## Monday, June 6, 2016

### Data Structure: Fenwick Tree and Range Update

Something led me to read up on Fenwick Tree (a.k.a Binary Indexed Tree). There are lots of great tutorials that explain what this data structure is, and how it is useful. A google search is all you need. I would like to write up some short discussion on the tree, and also about a technique that is used to allow this tree to support range updates.

1. What's the motivation behind this data structure?
Being the friend of Segment Tree, Fenwick Tree is designed to answer ranged queries efficiently.

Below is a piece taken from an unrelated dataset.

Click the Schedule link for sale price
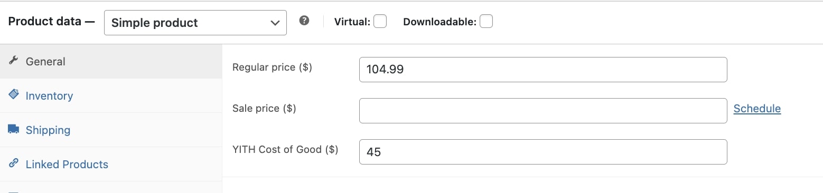This screenshot has width=823, height=193. coord(757,108)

Historically it is used mostly for calculating cumulative frequencies, or in other words, the sum of values in range [i, j]. It actually can only handle queries in the form [1, j], but in the case of cumulative frequency, one can first query [1, j], and then query [1, i-1], and subtract the result for a desired effect.

2. What's it look like?
Using the array A = [1, 4, -3, 5, 6, 1, 3, -1, 0, 2], a Fenwick tree looks like this:

i       1  2   3  4  5  6  7   8  9 10
A       1, 4, -3, 5, 6, 1, 3, -1, 0, 2
fenwick 1, 5, -3, 7, 6, 7, 3, 16, 0, 2

2D representation:
16
+---------+----+----+
7         |    |
+----+----+         |    |
5    |              7    |              2
+----+    |         +----+    |         +----+
1    4   -3    5    6    1    3   -1    0    2
0001 0010 0011 0100 0101 0110 0111 1000 1001 1010


3. Where is the tree?
It was weird that it is kind of difficult for me to think about Fenwick Tree as a tree, despite its name. After some contemplation, I think the parent-child relationship of a Fenwick Tree can be described as follows:
1) A node with value v with binary representation A1B where B is made up of zero bits (i.e. the 1 in A1B denotes the rightmost bit 1 in v) is the parent of A01000[...]0, A01100[...]0, A01110[...]0, and so on until A01111[...]1. Hence the parent of node v can be computed as v + (v & -v). So more concretely, v is a child of v + (v & -v).
2) If v = A1B (where B is zero bits), then that node covers the sum from A0B+1 to A1B. This is the motivating construction of fenwick tree, it allows us to compute a range query in O(log n) time (where log n is the length of the bits representation of v). To see this, suppose that v = A1B1C where B and C are zero bits (hence the 1s in v represents the two rightmost 1 bits of v). Then we know that A1B1C covers the value from [A1B0C+1] to A1B1C. All we need to find is now the total sum from 1 to A1B0C(where B0C is all 0 bits, which is hence a recursive operation! ). By 'peeling' off the rightmost 1 bit one by one, we can compute the total sum from 1 to v. This peeling operation is represented as v - (v & -v) (we can also see this as jumping to the left sibling of node v).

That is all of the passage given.